The McLaren driver was lucky not to receive a penalty for the move – as he fell to the back of the 2011 Canadian Grand Prix running order, nearly two minutes behind leader Vettel.

Fortunately, a safety car to move the Ferrari was called, erasing that time deficit – as Button made P14 within a few laps.

The only question now was when the peloton would switch to slicks as the track dried out.

Button did it on lap 51, one of the first to make the change.

He exited P4 well behind Vettel, Schumacher and Mark Webber as the seven-time champion chased his first podium of his return with Mercedes.

Jenson Button wins the 2011 Canadian Grand Prix

Button, still one of the fastest pilots in wet/dry conditions, started flying to save time on the leading trio.

Fortunately for him, the Renault of Nick Heidfeld decided to disengage its front wing, allowing Button to close immediately. The race was on.

A brave overtake on the wet parts of the track coming out of the last chicane on Webber promoted him to P3 with seven laps of 63 to go – Schumacher dropping out of P2 a lap later.

The stage was set, but it was Sebastian Vettel Button chasing after victory at the 2011 Canadian Grand Prix. established by the man now in third place in the silver car when he was driving a red.

Despite all the pace he had, including the fastest lap of the penultimate tour, Button was not going to overtake Vettel.

Sebastian Vettel made no mistake. It was a flawless machine whose code could not calculate the slightest error.

Photo by Darren Heath/Getty Images

Sebastian Vettel then made a mistake.

At the Turns 6/7 chicane, Vettel dipped a wheel in the wet area and lost the rear, as a stunned button swept past.

Vettel had led for all four hours of racing and for 69.5 laps of racing, but unfortunately for him the 2011 Canadian Grand Prix lasted 70 laps.

Button took the win 2.709 seconds ahead of Vettel as Webber assaulted Schumacher for the final podium spot. He will have to wait for the 2012 European GP in Valencia for the only podium of his career back at Mercedes.

So, was the race good?

The 2011 Canadian Grand Prix is ​​an excellent example of “top theory”.

It’s a term that relates to a cognitive bias in the human brain whereby if the end of an event is memorable and unexpected, in later years we tend to think everything was exciting and full of drama.

It is debatable whether the 2011 Canadian Grand Prix was a good race – the race being defined as the leader’s fight for position.

Vettel simply bolted away whenever he could in the rain, only being held back when the safety cars pulled him back.

Button had a scrappy race with six pit visits, two avoidable collisions, punctures and a speeding penalty.

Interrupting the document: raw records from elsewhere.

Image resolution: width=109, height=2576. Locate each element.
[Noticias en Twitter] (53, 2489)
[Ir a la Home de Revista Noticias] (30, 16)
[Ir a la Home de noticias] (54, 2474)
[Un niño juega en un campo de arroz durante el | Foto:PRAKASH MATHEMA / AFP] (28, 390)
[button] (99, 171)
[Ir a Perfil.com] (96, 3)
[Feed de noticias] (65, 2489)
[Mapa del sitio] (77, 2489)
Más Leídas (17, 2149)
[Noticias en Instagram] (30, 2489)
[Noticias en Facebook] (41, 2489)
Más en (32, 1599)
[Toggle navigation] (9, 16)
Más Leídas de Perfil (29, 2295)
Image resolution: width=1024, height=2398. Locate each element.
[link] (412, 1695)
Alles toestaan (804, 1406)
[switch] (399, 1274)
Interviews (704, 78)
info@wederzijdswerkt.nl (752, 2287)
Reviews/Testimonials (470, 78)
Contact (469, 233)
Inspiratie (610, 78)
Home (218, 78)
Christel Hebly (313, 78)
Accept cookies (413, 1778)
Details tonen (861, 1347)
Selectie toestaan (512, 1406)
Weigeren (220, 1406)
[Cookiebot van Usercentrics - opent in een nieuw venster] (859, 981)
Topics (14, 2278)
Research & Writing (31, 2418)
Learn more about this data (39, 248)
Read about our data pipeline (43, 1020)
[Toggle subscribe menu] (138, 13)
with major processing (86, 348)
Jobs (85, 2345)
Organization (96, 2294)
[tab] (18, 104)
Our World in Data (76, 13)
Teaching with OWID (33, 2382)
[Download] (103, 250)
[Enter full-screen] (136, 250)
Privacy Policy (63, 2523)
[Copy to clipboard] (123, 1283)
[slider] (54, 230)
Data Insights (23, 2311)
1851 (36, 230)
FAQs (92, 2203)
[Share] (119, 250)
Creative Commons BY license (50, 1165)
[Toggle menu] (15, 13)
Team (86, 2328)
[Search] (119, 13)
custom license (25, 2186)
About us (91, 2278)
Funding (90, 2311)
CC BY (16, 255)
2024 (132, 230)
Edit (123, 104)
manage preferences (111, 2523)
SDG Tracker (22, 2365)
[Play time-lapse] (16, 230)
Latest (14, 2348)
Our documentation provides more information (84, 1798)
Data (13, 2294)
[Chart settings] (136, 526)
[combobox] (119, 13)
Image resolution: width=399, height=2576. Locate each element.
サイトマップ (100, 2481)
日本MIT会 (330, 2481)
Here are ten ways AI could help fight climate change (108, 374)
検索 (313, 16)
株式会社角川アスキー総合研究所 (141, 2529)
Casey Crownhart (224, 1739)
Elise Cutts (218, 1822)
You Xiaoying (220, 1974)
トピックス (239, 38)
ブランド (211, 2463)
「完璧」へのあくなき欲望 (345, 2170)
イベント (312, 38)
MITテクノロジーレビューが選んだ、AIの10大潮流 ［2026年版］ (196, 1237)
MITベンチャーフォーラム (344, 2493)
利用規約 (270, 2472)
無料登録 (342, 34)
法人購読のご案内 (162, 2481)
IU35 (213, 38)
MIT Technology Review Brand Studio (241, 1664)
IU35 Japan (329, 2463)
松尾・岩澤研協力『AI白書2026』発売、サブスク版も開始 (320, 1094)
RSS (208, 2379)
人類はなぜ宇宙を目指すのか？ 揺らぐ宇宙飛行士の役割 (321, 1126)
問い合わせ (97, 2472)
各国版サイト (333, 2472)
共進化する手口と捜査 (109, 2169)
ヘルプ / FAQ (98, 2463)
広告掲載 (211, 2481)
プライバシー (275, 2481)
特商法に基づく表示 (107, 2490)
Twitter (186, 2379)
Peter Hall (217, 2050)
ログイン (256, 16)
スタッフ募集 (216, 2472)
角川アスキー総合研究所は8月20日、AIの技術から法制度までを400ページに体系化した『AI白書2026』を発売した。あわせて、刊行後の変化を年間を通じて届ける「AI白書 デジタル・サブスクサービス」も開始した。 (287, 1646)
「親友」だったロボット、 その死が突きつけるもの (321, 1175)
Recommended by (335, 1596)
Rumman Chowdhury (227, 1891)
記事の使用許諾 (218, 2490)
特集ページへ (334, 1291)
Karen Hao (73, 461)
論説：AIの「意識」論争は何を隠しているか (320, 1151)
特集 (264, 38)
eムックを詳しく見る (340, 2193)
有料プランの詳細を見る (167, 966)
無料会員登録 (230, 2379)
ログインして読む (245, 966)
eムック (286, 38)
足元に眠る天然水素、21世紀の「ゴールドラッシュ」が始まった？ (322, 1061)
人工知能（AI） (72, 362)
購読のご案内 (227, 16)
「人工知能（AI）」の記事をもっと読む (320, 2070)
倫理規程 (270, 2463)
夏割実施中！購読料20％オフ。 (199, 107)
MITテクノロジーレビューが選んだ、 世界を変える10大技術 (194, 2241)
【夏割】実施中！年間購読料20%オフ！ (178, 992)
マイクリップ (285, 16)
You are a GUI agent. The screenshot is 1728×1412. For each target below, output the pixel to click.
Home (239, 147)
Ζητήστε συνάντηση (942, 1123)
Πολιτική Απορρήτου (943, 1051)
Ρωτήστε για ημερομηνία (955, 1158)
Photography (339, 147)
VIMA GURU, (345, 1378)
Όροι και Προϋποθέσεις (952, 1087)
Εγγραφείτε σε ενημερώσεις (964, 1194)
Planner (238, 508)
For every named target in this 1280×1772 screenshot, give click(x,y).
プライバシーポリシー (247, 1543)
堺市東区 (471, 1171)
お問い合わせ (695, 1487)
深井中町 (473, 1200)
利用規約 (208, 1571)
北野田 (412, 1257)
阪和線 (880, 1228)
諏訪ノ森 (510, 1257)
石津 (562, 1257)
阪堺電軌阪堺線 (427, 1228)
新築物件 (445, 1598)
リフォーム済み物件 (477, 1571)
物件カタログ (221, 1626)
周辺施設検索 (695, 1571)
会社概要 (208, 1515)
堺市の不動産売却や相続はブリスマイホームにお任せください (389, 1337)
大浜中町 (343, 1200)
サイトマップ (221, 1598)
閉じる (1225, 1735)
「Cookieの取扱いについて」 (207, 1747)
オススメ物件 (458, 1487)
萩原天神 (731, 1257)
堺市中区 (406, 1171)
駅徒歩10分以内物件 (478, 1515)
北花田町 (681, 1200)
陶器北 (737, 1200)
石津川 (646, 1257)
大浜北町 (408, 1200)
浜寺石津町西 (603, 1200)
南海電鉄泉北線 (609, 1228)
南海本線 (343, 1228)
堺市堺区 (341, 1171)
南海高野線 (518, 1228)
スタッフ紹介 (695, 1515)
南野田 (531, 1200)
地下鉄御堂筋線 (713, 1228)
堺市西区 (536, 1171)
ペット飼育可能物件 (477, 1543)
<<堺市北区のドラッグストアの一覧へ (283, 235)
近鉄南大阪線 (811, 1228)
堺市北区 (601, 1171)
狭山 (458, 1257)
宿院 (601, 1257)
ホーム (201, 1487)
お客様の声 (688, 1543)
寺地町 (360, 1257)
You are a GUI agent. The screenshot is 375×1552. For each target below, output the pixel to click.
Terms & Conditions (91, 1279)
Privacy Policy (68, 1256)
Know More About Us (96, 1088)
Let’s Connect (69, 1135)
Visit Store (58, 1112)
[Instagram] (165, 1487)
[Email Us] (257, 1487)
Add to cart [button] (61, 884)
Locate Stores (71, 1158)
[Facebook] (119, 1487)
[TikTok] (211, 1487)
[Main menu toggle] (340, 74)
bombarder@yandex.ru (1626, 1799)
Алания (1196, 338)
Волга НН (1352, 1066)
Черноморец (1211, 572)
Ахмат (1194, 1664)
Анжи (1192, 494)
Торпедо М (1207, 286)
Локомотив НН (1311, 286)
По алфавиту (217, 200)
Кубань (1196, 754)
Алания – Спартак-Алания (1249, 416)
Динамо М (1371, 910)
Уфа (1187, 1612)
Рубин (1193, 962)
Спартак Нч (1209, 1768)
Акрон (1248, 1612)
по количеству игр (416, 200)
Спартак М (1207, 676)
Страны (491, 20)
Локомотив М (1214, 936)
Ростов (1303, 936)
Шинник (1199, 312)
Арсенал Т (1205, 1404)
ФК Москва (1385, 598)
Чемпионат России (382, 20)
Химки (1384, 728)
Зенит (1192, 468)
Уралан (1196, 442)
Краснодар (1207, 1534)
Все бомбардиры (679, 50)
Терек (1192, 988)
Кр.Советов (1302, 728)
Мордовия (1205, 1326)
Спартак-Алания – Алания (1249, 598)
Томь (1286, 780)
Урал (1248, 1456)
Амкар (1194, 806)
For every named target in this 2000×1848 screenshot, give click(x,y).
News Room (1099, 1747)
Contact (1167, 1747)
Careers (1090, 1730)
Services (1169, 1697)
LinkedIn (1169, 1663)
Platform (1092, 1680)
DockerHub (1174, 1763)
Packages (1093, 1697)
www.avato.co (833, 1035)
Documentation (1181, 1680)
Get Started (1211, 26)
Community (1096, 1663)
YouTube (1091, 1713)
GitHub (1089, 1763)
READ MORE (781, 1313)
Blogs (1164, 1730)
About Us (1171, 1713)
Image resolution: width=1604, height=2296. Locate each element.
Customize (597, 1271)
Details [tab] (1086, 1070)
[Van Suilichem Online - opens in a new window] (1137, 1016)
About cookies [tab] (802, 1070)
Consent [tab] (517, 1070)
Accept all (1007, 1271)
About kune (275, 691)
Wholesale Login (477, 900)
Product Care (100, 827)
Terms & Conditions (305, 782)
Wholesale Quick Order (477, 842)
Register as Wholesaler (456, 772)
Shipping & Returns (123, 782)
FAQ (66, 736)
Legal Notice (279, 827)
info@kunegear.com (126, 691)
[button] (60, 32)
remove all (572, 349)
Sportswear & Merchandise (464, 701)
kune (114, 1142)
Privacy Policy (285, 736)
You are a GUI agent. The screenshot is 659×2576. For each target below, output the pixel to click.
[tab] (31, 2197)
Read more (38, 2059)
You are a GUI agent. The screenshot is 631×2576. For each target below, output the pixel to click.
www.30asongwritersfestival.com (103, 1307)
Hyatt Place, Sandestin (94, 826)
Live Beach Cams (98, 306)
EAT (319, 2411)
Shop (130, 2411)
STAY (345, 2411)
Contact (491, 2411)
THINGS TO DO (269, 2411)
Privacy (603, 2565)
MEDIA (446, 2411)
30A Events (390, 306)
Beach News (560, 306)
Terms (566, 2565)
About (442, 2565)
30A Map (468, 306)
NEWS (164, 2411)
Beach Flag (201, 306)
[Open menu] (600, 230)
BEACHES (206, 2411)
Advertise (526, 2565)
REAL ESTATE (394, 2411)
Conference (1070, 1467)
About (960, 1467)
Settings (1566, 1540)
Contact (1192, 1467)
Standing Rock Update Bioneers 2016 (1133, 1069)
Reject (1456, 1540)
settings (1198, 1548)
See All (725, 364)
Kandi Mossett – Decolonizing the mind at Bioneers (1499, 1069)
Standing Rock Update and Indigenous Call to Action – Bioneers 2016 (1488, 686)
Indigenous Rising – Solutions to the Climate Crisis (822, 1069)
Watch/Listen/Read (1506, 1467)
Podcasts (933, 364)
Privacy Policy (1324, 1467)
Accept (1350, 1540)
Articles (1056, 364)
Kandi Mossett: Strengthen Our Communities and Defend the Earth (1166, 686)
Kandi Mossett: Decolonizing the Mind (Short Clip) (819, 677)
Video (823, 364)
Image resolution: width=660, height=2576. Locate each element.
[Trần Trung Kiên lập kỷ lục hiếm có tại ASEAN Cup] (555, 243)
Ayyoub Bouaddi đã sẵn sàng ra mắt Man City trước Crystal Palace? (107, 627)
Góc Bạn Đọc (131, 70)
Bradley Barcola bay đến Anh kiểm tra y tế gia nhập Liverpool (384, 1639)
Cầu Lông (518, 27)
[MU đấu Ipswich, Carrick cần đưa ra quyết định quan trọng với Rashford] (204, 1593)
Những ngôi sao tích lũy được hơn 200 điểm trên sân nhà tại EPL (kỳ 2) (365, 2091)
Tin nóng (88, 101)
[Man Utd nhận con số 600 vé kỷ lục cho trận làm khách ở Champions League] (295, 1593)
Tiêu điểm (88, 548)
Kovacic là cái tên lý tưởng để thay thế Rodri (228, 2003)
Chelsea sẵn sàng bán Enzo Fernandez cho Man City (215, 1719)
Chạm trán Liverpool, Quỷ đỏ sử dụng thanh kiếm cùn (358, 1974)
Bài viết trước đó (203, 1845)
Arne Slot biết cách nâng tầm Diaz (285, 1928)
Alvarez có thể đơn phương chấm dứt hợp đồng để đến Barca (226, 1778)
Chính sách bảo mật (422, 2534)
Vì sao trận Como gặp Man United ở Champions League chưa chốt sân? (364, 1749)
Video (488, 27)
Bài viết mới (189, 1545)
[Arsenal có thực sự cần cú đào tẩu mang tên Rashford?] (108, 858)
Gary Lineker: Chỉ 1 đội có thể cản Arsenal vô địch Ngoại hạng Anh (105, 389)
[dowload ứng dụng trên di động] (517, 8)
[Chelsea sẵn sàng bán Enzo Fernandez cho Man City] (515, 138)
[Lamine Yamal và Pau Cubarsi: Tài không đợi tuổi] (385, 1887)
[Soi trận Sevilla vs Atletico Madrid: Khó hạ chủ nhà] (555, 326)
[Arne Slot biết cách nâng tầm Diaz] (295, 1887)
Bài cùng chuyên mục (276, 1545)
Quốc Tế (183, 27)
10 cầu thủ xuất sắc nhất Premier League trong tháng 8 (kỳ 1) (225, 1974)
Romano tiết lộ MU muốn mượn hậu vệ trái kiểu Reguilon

That doesn’t exactly sound like a recipe for a great race.

Button was also lucky the safety cars were deployed to help him make up for lost time and not pick up another penalty for the Alonso incident.

That being said, when the conditions dried up, he started flying. He drove the race ahead of him on slicks, not the one behind him.

As a race, the 2011 Canadian Grand Prix is ​​overhyped, but the question of Button’s race driving is another story.

It was a mixed bag from the British driver, but when it all came down to it he delivered a superb ride to hunt down Vettel.

It’s a good race, but in terms of greatest ever? Probably not, it will go to the 2012 Brazilian Grand Prix.